Conjugation of insulin-mimetic [meso-tetrakis(4-sulfonatophenyl)porphyrinato]zinc(II) with chitosan in aqueous solution: kinetics, equilibrium and thermodynamics

Abstract

Conjugation of insulin-mimetic [meso-tetrakis(4-sulfonatophenyl)porphyrinato]Zn(II), Zn(tpps), with chitosan was examined in aqueous solution at various contact time, Zn(tpps) concentrations and solution temperatures, respectively. The chitosan–Zn(tpps) conjugate was characterized by UV–Vis and Fourier transform infrared (FTIR) spectroscopic techniques. The electrostatic interaction between negatively charged sulfonate $$({\mathrm{SO}}_{3}^{-})$$ groups of Zn(tpps) and positively charged amino ( $${\mathrm{NH}}_{3}^{+}$$ ) groups of chitosan is responsible for the formation of chitosan–Zn(tpps) conjugate. Chitosan efficiently inhibits the demetallization and aggregation of Zn(tpps) in acidic aqueous solution. The conjugation kinetic data taken from various batch studies were examined by the pseudo-first-order, pseudo-second-order, Elovich kinetic, film diffusion and intra-particle diffusion models. The equilibrium conjugation isotherms were analyzed by Freundlich, Temkin and Langmuir isotherm models, respectively. The batch conjugation kinetic data were obeyed by the pseudo-second-order kinetic model rather than the pseudo-first-order and Elovich kinetic models.
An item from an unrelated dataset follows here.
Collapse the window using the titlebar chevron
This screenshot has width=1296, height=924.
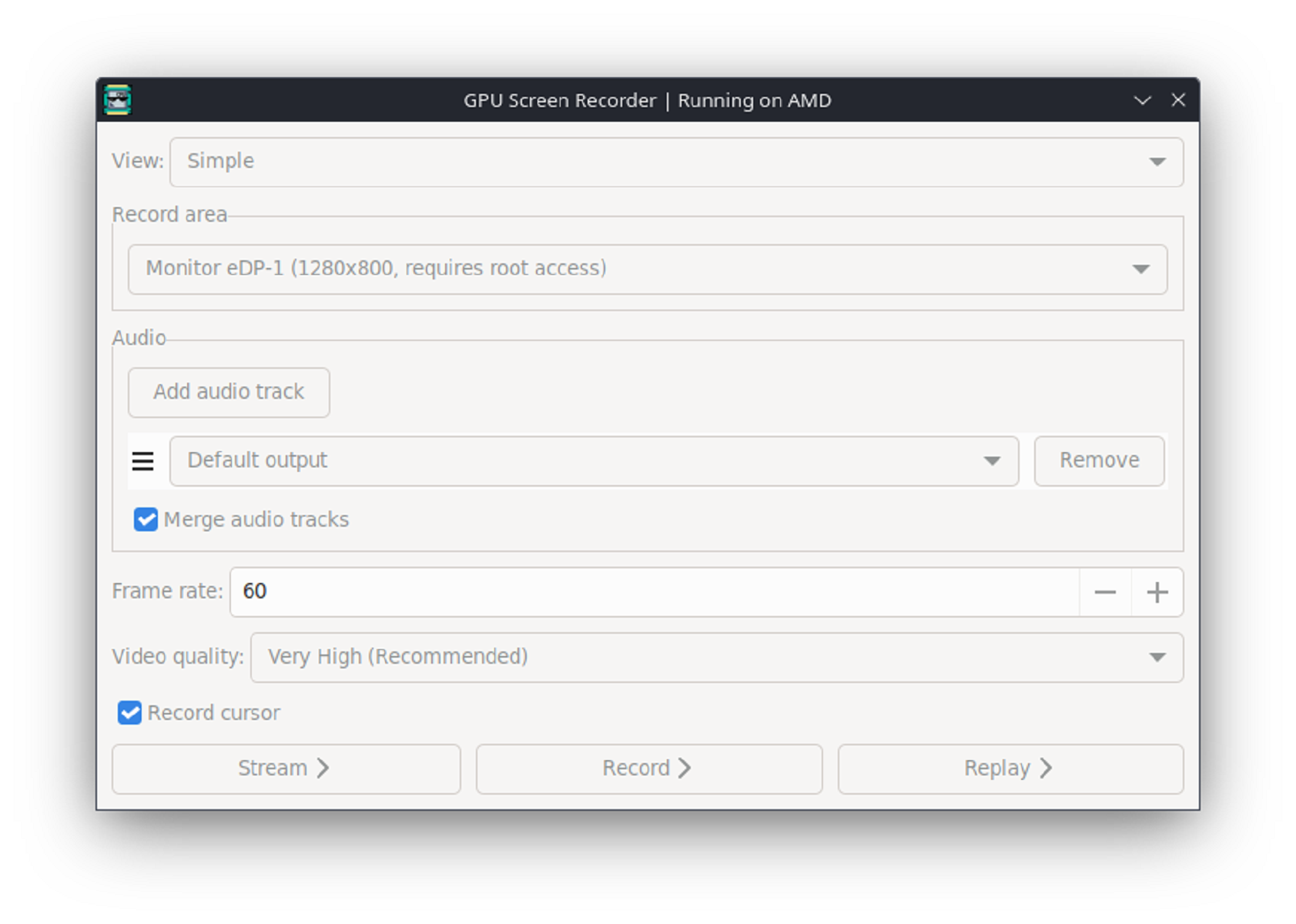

Equilibrium conjugation isotherms were explained well by the Langmuir isotherm model, and the highest extent of Zn(tpps) bound to chitosan was obtained to be 151.52 µmol/g at 45 °C. The activation energy (Ea: 10.21 kJ/mol), changes in Gibb’s free energy (∆G: –26.38 to –28.12 kJ/mol), enthalpy (∆H: 8.74 kJ/mol) and entropy (∆S: 115.94 J/mol K) suggest that the chitosan–Zn(tpps) conjugation is an endothermic spontaneous process. The in vitro release of Zn(tpps) from chitosan–Zn(tpps) conjugate was investigated in phosphate buffer solution (pH 7.4) at 37 °C. The kinetics of Zn(tpps) release followed the first-order kinetics with a rate constant 0.0025 h‒1. The chitosan–Zn(tpps) conjugate may be used as an oral therapeutics for diabetes mellitus.